Abstract:Airway-related quantitative imaging biomarkers are crucial for examination, diagnosis, and prognosis in pulmonary diseases. However, the manual delineation of airway trees remains prohibitively time-consuming. While significant efforts have been made towards enhancing airway modelling, current public-available datasets concentrate on lung diseases with moderate morphological variations. The intricate honeycombing patterns present in the lung tissues of fibrotic lung disease patients exacerbate the challenges, often leading to various prediction errors. To address this issue, the 'Airway-Informed Quantitative CT Imaging Biomarker for Fibrotic Lung Disease 2023' (AIIB23) competition was organized in conjunction with the official 2023 International Conference on Medical Image Computing and Computer Assisted Intervention (MICCAI).

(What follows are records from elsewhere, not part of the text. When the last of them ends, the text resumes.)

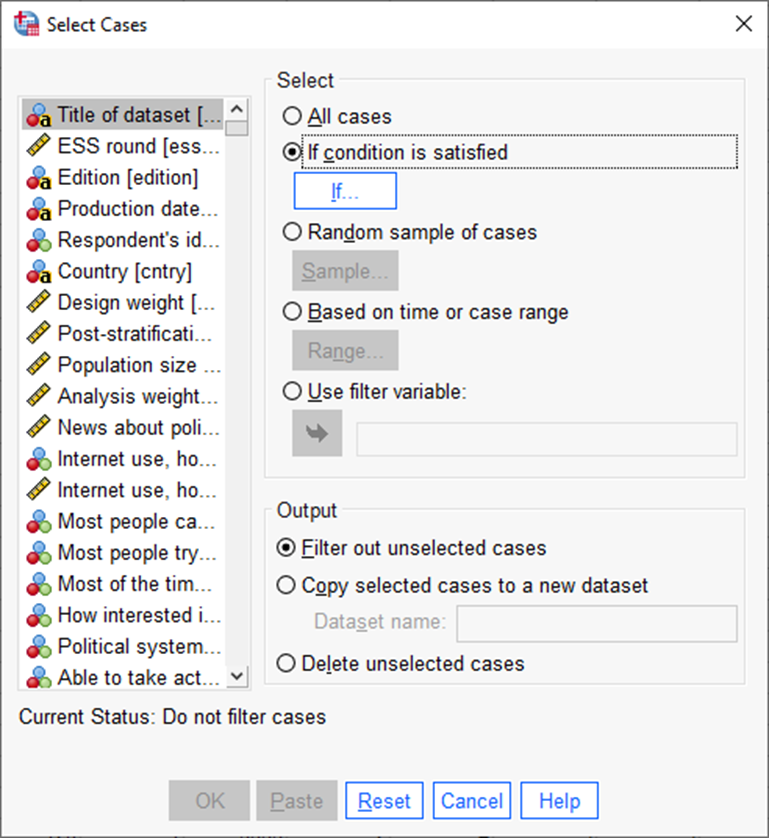Select Copy selected cases to a new dataset
The image size is (769, 838).
click(286, 586)
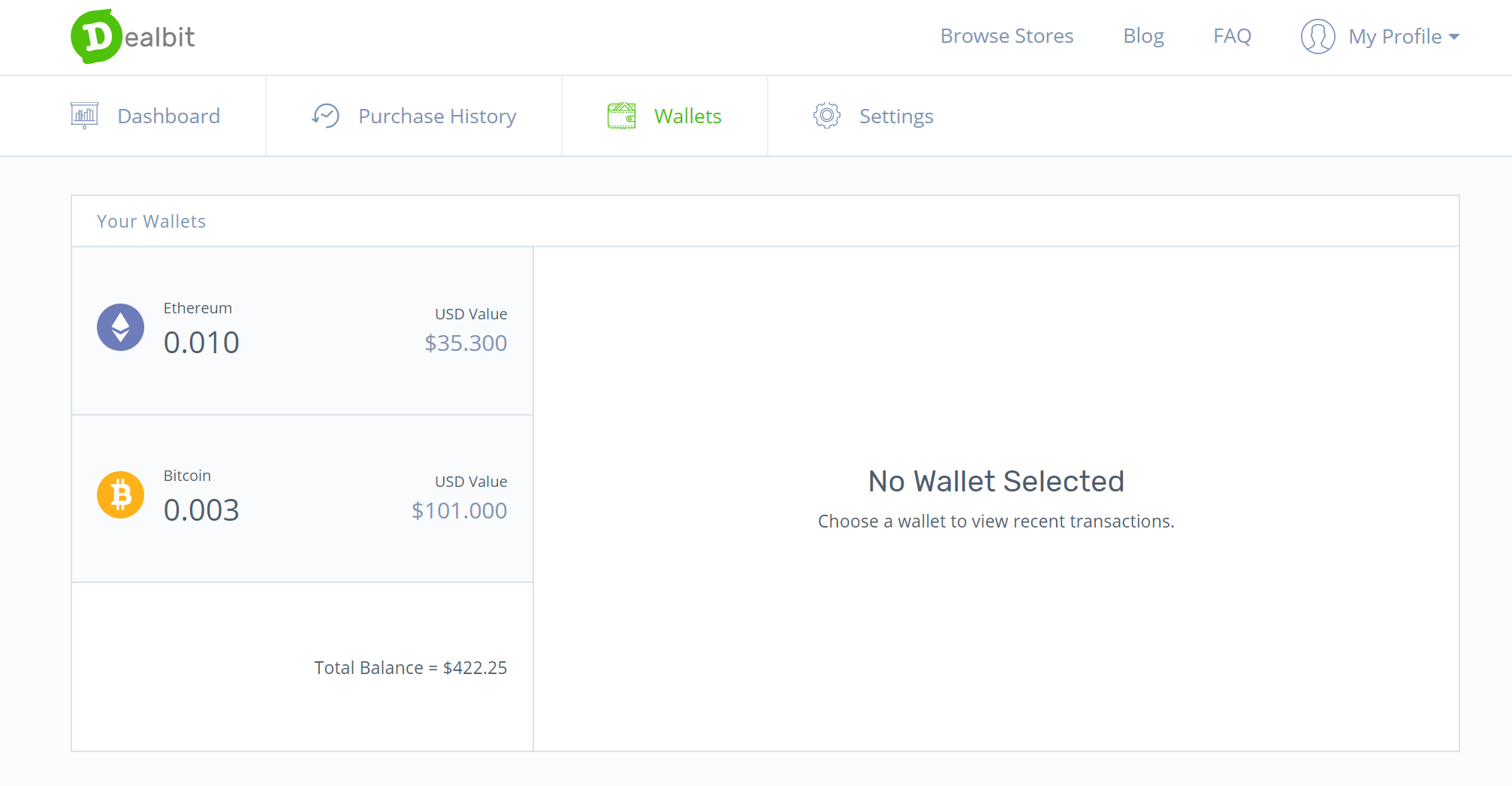
Task: Open the My Profile menu
Action: pos(1395,37)
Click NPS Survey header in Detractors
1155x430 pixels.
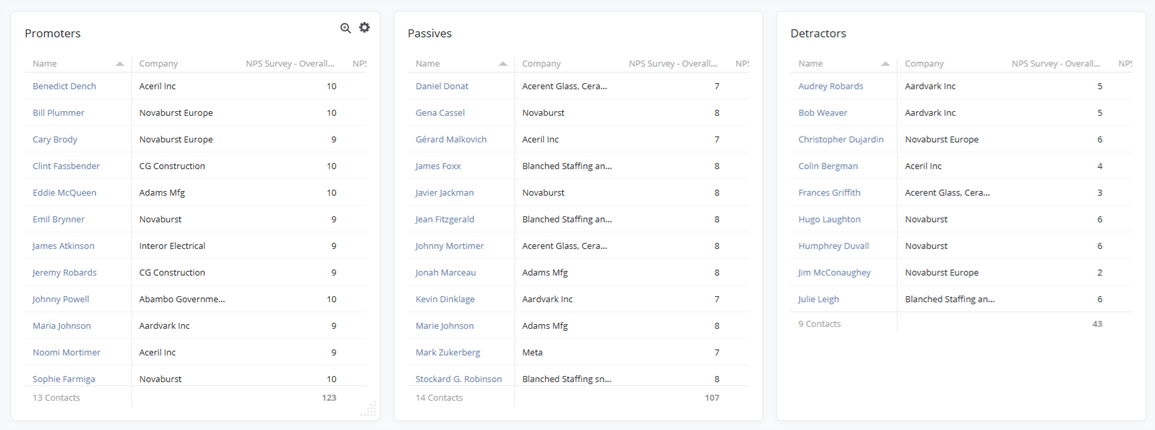[1055, 64]
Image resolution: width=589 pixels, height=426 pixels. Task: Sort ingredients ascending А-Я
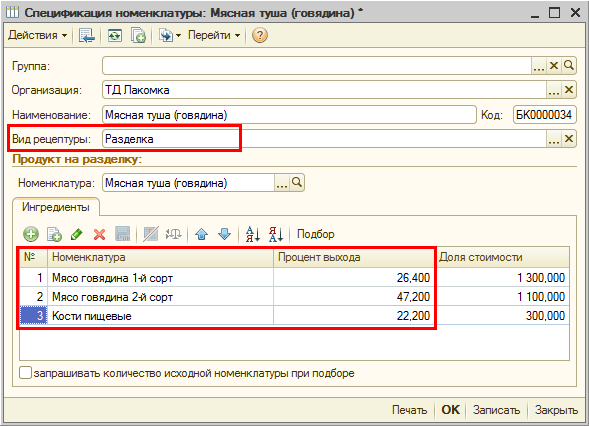(253, 234)
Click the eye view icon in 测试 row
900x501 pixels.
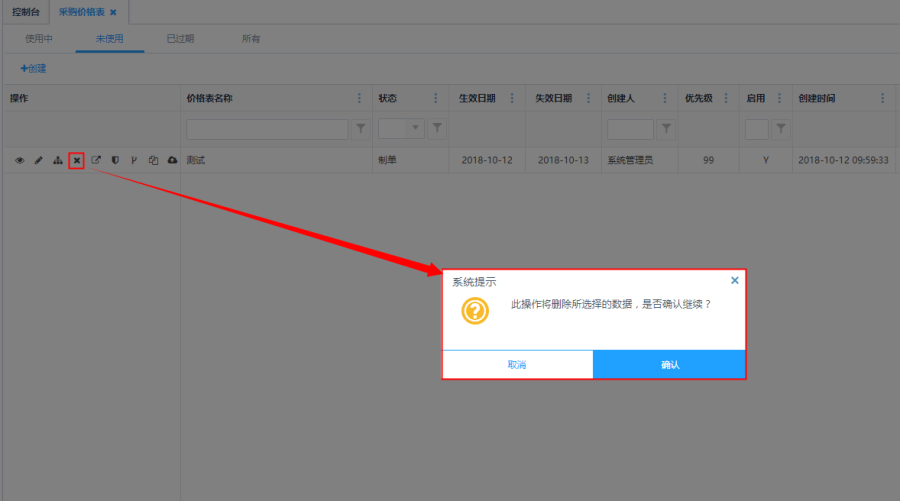19,160
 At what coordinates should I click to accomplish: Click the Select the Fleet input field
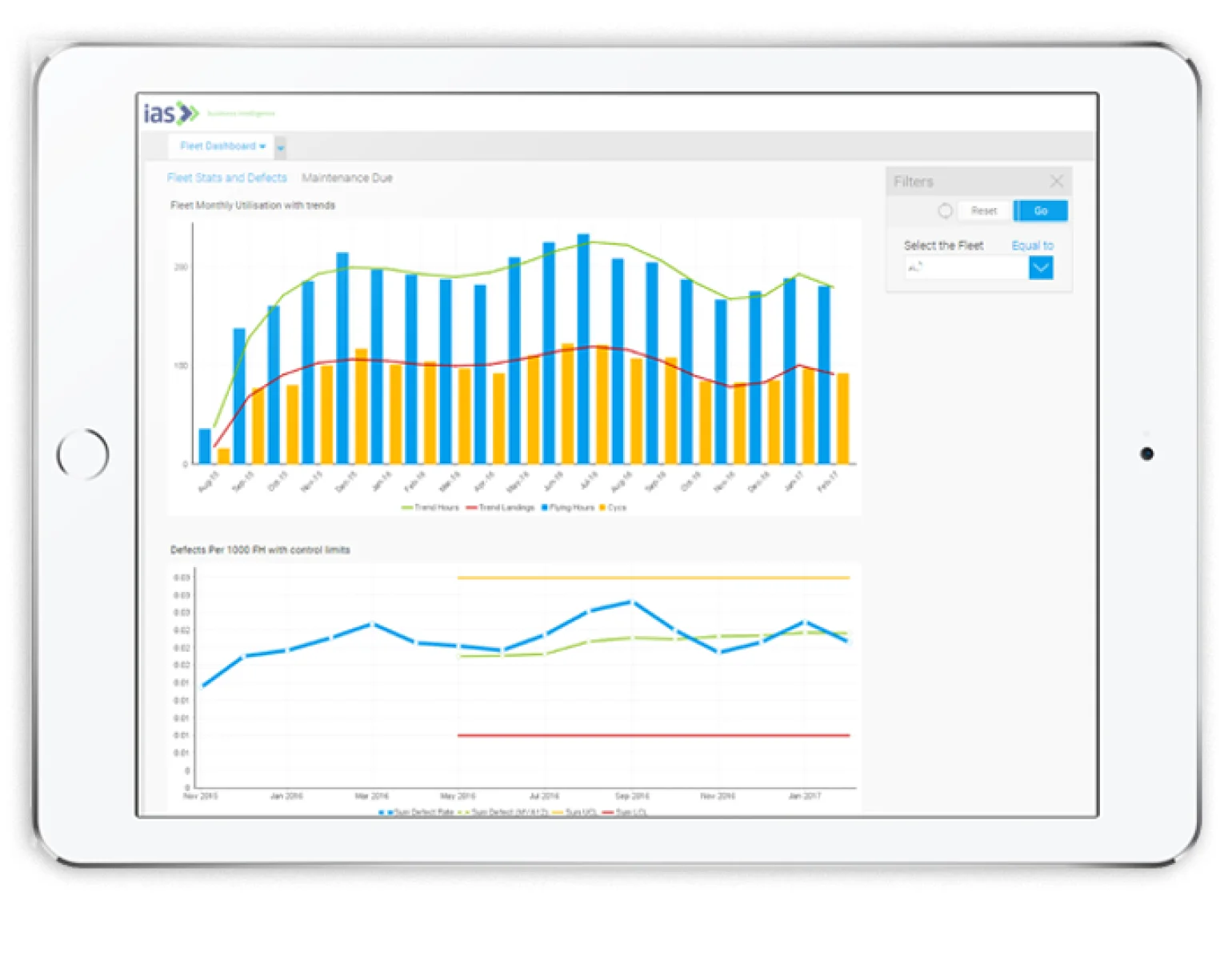966,268
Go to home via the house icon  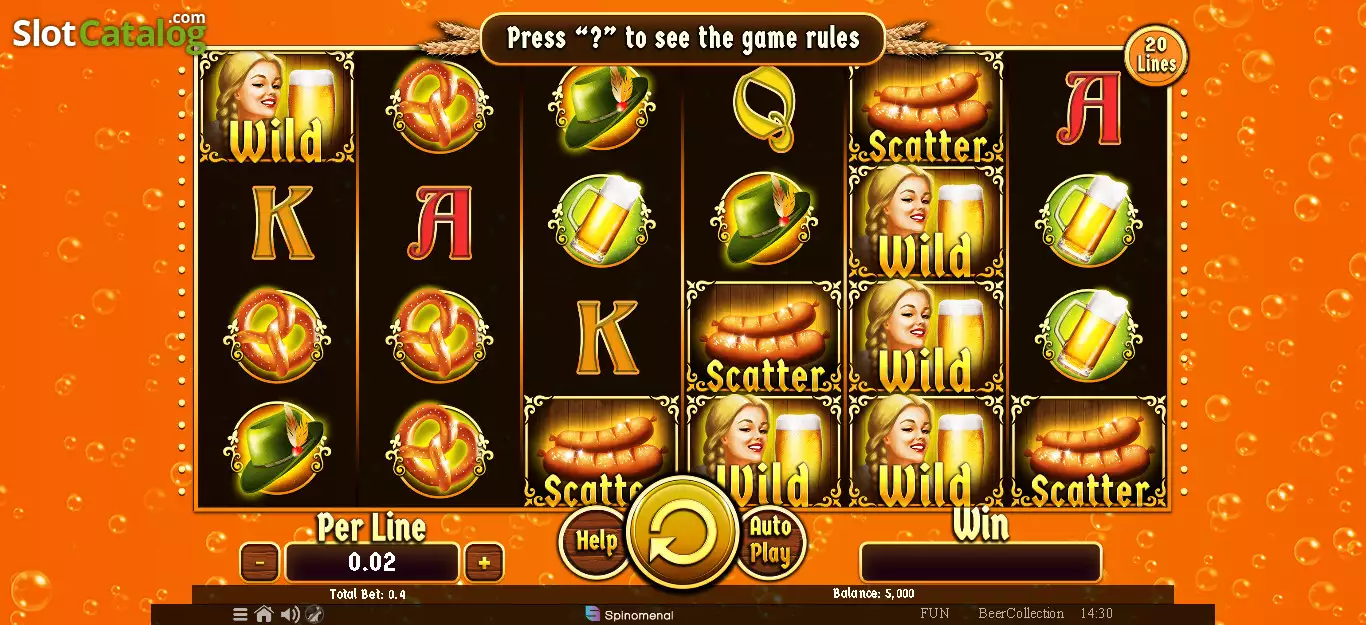[264, 614]
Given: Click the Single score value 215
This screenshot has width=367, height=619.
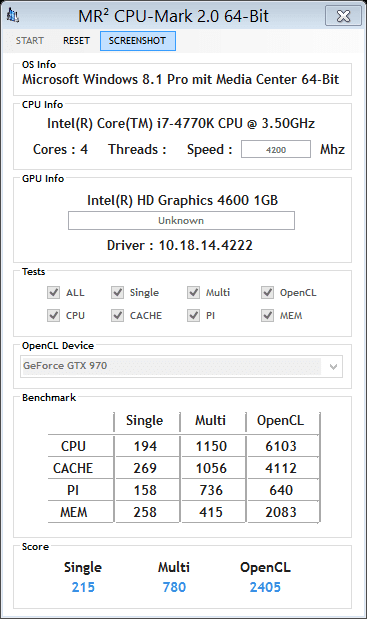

The airway structures were meticulously annotated by three experienced radiologists. Competitors were encouraged to develop automatic airway segmentation models with high robustness and generalization abilities, followed by exploring the most correlated QIB of mortality prediction. A training set of 120 high-resolution computerised tomography (HRCT) scans were publicly released with expert annotations and mortality status. The online validation set incorporated 52 HRCT scans from patients with fibrotic lung disease and the offline test set included 140 cases from fibrosis and COVID-19 patients. The results have shown that the capacity of extracting airway trees from patients with fibrotic lung disease could be enhanced by introducing voxel-wise weighted general union loss and continuity loss. In addition to the competitive image biomarkers for prognosis, a strong airway-derived biomarker (Hazard ratio>1.5, p<0.0001) was revealed for survival prognostication compared with existing clinical measurements, clinician assessment and AI-based biomarkers.